An early Celtic presence in what is now Hesse is indicated by a mid-fifth-century BC La Tène style burial uncovered at Glauberg. The region was later settled by the Germanic Chatti tribe around the first century BC, and the name Hesse is a continuation of that tribal name.
The ancient Romans had a military camp in Dorlar, and in Waldgirmes directly on the eastern outskirts of Wetzlar was a civil settlement under construction. Presumably, the provincial government for the occupied territories of the right bank of Germania was planned at this location. The governor of Germania, at least temporarily, likely had resided here. The settlement appears to have been abandoned by the Romans after the devastating Battle of the Teutoburg Forest failed in the year 9 AD. The Chatti were also involved in the Revolt of the Batavi in 69 AD.

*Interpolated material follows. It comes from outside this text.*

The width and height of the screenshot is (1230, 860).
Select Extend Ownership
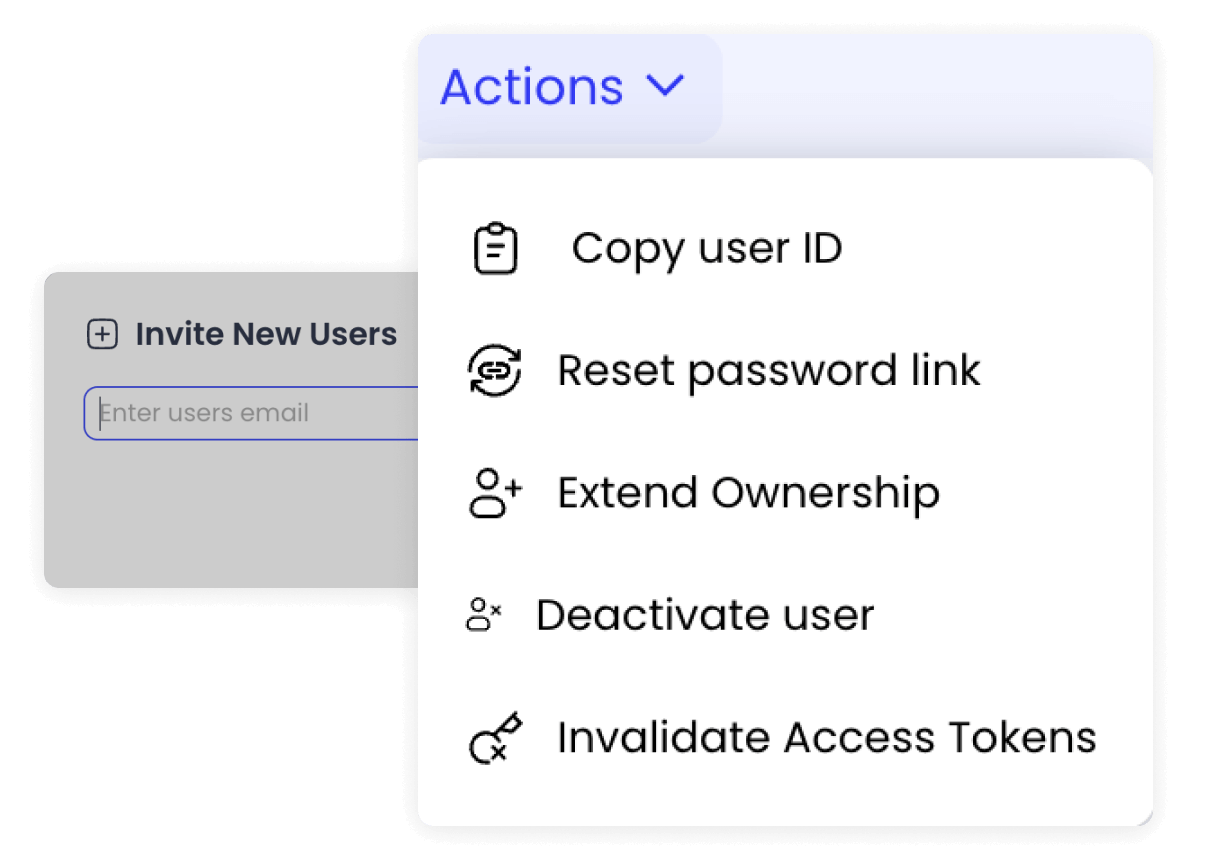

Hessia, from the early seventh century on, served as a buffer between areas dominated by the Saxons (to the north) and the Franks who brought the area to the south under their control in the early sixth century and occupied Thuringia (to the east) in 531. Hessia occupies the northwestern part of the modern German state of Hesse; its borders were not clearly delineated. Its geographic center is Fritzlar; it extends in the southeast to Hersfeld on the Fulda river, in the north to past Kassel and up to the rivers Diemel and Weser. To the west, it occupies the valleys of the rivers Eder and Lahn (the latter until it turns south). It measured roughly 90 kilometers north-south, and 80 north-west.
The area around Fritzlar shows evidence of significant pagan belief from the first century on. Geismar was a particular focus of such activity; it was continuously occupied from the Roman period on, with a settlement from the Roman period, which itself had a predecessor from the fifth century BC. Excavations have produced a horse burial and bronze artifacts. A possible religious cult may have centered on a natural spring in Geismar, called Heilgenbron; the name "Geismar" (possibly "energetic pool") itself may be derived from that spring. The village of Maden, Gudensberg, now a part of Gudensberg near Fritzlar and less than ten miles from Geismar, was likely an ancient religious center: the basalt outcrop of Gudensberg is named for Wodan, and there is a two-meter tall quartz megalith called the Wotanstein in the center of the village.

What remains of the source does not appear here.